序章 第八話
*剣術
貴族の男子が護身術や嗜みとして教えられる事が多い。ちなみに帯剣は未だ一般的である。
「お前の処刑は今日の夕刻執り行う。最後に何か伝えておきたい事はあるか?」
翌日の昼頃、ジーノは父ラバンにそう問い掛けられた。彼は至極落ち着いた様子でその質問に答える。
「マリアに今日会えなくなったと伝えておいてくれると助かるな」
「それは無理だ。王族にはお前が事故で死んだと伝えるからな」
ラバンが冷淡にそう告げる。しかしジーノの要求が飲めないのは当然だ、事故で死んだ人間が遺言を残せる訳がないのだ。普段から命を狙われているのならいざ知らず。
「・・・ジーノ、今日はお前の食べたい物を用意してやろう。
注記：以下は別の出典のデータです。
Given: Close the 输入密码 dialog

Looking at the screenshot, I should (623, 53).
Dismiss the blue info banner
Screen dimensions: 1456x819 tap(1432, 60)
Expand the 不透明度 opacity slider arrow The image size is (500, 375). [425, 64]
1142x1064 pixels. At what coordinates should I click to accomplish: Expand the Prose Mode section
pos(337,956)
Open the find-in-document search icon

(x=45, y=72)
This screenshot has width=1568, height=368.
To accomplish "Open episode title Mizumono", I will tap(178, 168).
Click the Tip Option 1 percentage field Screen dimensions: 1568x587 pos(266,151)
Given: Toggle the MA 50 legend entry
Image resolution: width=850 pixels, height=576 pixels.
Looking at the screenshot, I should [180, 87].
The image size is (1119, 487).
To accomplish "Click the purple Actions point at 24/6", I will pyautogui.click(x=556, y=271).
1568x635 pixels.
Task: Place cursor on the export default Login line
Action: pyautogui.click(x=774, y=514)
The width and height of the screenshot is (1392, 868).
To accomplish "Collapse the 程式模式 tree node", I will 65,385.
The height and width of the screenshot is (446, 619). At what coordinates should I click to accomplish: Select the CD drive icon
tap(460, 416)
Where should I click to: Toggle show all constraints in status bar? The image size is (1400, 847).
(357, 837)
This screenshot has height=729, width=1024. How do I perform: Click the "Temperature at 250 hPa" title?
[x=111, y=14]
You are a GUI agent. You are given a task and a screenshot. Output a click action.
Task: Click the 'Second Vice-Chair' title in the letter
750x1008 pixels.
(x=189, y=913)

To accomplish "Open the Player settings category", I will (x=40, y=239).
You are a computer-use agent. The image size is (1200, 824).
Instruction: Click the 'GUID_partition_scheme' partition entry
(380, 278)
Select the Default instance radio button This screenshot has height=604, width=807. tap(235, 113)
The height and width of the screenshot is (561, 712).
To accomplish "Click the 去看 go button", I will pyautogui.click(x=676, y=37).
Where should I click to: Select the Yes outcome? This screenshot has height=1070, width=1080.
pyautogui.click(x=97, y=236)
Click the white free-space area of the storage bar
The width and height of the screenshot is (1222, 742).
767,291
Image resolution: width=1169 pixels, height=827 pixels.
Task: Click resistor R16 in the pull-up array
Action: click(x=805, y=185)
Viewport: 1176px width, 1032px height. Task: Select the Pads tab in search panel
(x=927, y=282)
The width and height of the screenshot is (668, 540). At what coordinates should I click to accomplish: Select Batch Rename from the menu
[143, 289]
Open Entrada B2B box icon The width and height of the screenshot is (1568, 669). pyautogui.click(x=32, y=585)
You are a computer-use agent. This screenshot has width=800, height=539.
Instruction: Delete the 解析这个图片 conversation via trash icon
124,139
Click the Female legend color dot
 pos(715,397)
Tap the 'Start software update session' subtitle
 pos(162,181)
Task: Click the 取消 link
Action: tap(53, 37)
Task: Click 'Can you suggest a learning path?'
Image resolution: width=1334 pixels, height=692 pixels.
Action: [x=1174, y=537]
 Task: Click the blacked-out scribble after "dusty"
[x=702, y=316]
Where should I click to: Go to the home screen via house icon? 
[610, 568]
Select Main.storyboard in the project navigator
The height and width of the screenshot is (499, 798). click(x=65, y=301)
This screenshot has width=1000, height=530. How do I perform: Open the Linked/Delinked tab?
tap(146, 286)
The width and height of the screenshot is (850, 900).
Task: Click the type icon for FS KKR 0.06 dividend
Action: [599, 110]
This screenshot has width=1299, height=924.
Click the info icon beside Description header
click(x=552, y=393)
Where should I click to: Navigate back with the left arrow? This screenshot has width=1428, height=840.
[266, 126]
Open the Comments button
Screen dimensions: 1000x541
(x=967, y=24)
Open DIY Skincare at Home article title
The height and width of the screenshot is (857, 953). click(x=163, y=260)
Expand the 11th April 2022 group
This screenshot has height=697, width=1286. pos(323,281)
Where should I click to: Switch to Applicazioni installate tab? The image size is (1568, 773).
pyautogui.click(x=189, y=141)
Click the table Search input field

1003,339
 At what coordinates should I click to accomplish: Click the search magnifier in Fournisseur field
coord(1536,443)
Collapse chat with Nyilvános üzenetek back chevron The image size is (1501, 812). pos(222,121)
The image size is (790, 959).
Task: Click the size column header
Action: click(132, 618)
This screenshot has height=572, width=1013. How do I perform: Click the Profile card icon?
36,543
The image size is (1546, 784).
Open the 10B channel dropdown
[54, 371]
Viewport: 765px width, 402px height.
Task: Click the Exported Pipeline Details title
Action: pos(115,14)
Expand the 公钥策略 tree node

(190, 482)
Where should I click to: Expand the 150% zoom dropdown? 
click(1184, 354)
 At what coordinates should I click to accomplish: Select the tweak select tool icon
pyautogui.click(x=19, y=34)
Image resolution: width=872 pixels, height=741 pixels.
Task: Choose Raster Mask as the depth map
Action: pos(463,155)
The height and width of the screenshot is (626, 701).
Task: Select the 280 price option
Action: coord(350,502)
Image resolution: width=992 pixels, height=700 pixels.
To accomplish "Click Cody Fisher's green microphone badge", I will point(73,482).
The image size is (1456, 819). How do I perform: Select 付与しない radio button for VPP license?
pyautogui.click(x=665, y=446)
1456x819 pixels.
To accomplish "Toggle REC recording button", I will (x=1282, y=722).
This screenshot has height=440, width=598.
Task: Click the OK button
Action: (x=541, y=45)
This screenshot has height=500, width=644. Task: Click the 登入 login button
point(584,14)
何が良い?」
「これから殺すって奴に聞くのがそれですか?」
「最後の晩餐という奴だ。最後くらい願い事を聞いてやる」
「じゃあチーズを。レイリーさんとこの羊の奴」
「分かった。用意しよう」
そう言ってラバンが扉の前から去っていく。
沈黙が部屋を支配していた。だがその後それをぶち破るかのようなノック音が監禁部屋に響いた、それは扉からではなく部屋に備え付けられた小窓からである。驚いてジーノがそっちの方を見るとそこには見慣れた彼女の姿があった。
「え!?マリア!?」
そこにいたのはジーノの最愛の人、マリアである。彼女は小窓の方をバンバンと叩いてその存在をアピールしている。ジーノはマリアに静かにするように伝えながらその小窓を開けた。
「マリア、何でここに?」
「何でってあなたが昨日、今日の朝方に私のとこに来るって言ってたからよ。けど待てど暮らせど来ないからロメーネに連れてきてもらったの、貴方約束を破った事が無かったから何かあったんじゃないかと思って」
そう言って自分の後方を指差すマリア。そこにいたのは二メートルはあろう巨大な黒い狼の姿である。その背にはロメーネが乗っており黙って二人のやり取りを聞いている。
「ていうかジーノ昨日何かあったの?なんか寝不足みたいだけど・・・」
「あぁ、昨日は中々寝れなくてね」
「ふぅん、それはあれかしら、良い精霊と契約できて興奮しちゃったのかしら?」
そう問いかけられたジーノは本当の事を言うべきか迷った。自分が悪魔憑きだと告げたら彼女との関係は間違いなく終わるだろう、悪魔憑きとはそういうものなのだ。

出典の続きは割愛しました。